Un posto di rilievo tra le donne di mafia spetta certamente anche Anna Patrizia Messina Denaro, anche lei sorella del boss Matteo Messina Denaro. Fu arrestata nel 2013 e condannata, in appello, a 14 anni per “associazione mafiosa” ritenendo che fosse “a pieno titolo inserita nell’organizzazione criminale”.

Le altre donne della mafia

Riavvolgendo il nastro del tempo, nel 1996 Maria Filippa Messina, 28 anni e moglie di Antonino Cinturino, boss di Calatabiano, fu la prima donna alla quale fu applicato il regime del 41 bis.
Quando Nunzia Graviano, sorella dei boss di Brancaccio Giuseppe e Filippo che in famiglia era soprannominata la “nica” (la piccola), finì in carcere aveva solo 31 anni. Era il 1999 e, al tempo, leggere negli atti processuali di allora il nome di una donna come “reggente” di una cosca mafiosa di rango era ancora cosa rara. Di lei, il gip scrisse che era “l’alter ego dei fratelli sul territorio e il punto di riferimento ‘esterno’ di tutta la famiglia”. Dalle indagini risultò che era lei che amministrava il denaro della cosca, che gestiva il denaro da dare alle famiglie dei detenuti e che teneva la contabilità delle slot machine.

Giuseppina Sansone, moglie del boss Francesco Tagliavia, fu accusata di aver gestito, dopo l’arresto del marito, gli affari della “famiglia” mafiosa di corso dei Mille e, in questa sua veste, trattava droga, ordinava estorsioni e durante i colloqui in carcere con il marito dava suggerimenti su come gestire le attività illecite della cosca. Tra le donne di mafia c’è anche Carmela Rosalia Iuculano, moglie di Pino Rizzo, capomafia di Trabia e arrestata nel 2004 all’età di 32 anni: fu accusata di aver diretto la cosca dopo l’arresto del consorte.

Non va dimenticata Giusy Vitale, sorella dei boss di Partinico Leonardo e Vito, che avrebbe retto il mandamento durante la latitanza di uno dei fratelli. All’età di 19 anni la portarono a un summit di mafia. Sotto l’influenza dei fratelli divenne con il tempo un vero e proprio boss. Nel giugno del 1988 fu arrestata con l’accusa di associazione mafiosa. Scarcerata nel 2002 fu arrestata nuovamente nel 2003 e, dal febbraio 2005, ha cominciato a collaborare con la giustizia e ha detto di averlo fatto per amore dei figli.

Mariangela Di Trapani, finì in manette nel 2017 con l’accusa di aver preso le redini del mandamento di Resuttana, roccaforte storica della sua famiglia era figlia del padrino Ciccio Di Trapani, sorella del boss Nicola Di Trapani. Aveva unito il suo destino mafioso a quello di un altro rampollo di Cosa nostra, Salvino Madonia, killer spietato, capomafia di San Lorenzo anche lui figlio e fratello di uomini d’onore che hanno scritto la storia di Cosa nostra. Era già finita in carcere nel 2008 perché portava fuori dal carcere gli ordini del marito ergastolano. Scarcerata nel 2015, ha ripreso subito la sua attività criminale, stavolta incidendo direttamente sulle scelte e le dinamiche della cosca.

**Esercizi:**
**A)** Nel testo sulle donne di mafia, chi fu la prima donna sottoposta al regime del 41 bis?
**B)** Prosegui il testo sulle donne di mafia a partire dal punto in cui si interrompe.

**Contenuto dei dati:**

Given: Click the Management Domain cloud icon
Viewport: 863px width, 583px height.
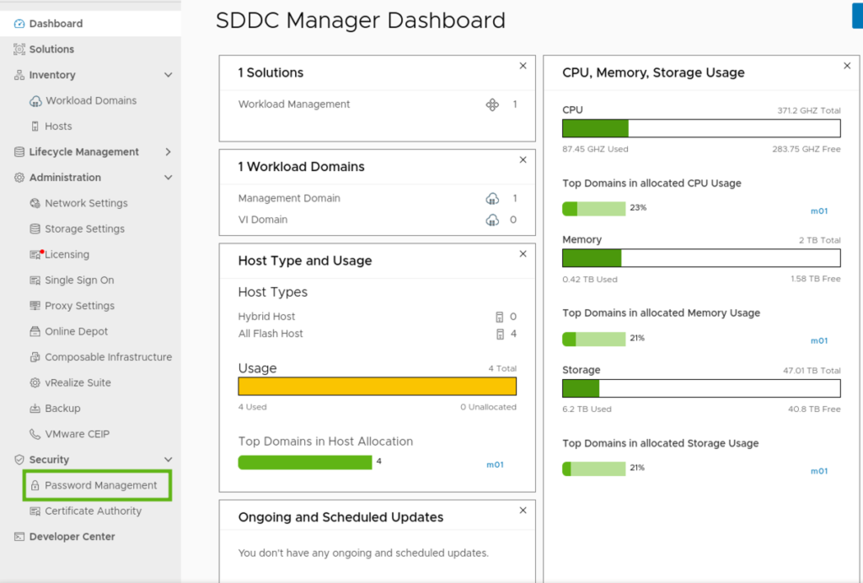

**Soluzioni:**
**A)** Maria Filippa Messina, nel 1996.

**B)**
Il caso di Serafina Battaglia

Non si può, però, assolutamente dimenticare il caso di Serafina Battaglia che, a seguito dell’assassinio del figlio, Salvatore Lupo Leale, decise di parlare accusando apertamente, quale autore dell’omicidio, il capo mafia di Alcamo Vincenzo Rimi.

Dopo l’uccisione del marito, che avvenne il 9 aprile del 1960, aveva spinto il figlio a vendicare il padre tanto che tentò di uccidere i boss Filippo e Vincenzo Rimi ma l’attentato fallì e il figlio è stato ucciso pochi giorni dopo. I Rimi, malgrado Battaglia avesse lanciato precise accuse, dopo essere stati condannati all’ergastolo, videro annullata la condanna in Cassazione. Il nuovo processo che si celebrò il 13 febbraio del 1979 si concluse con l’assoluzione dei Rimi per insufficienza di prove. Serafina Battaglia tuttavia continuò a testimoniare in diversi processi, a Perugia, Catanzaro, Bari e Lecce dimostrandosi una testimone implacabile.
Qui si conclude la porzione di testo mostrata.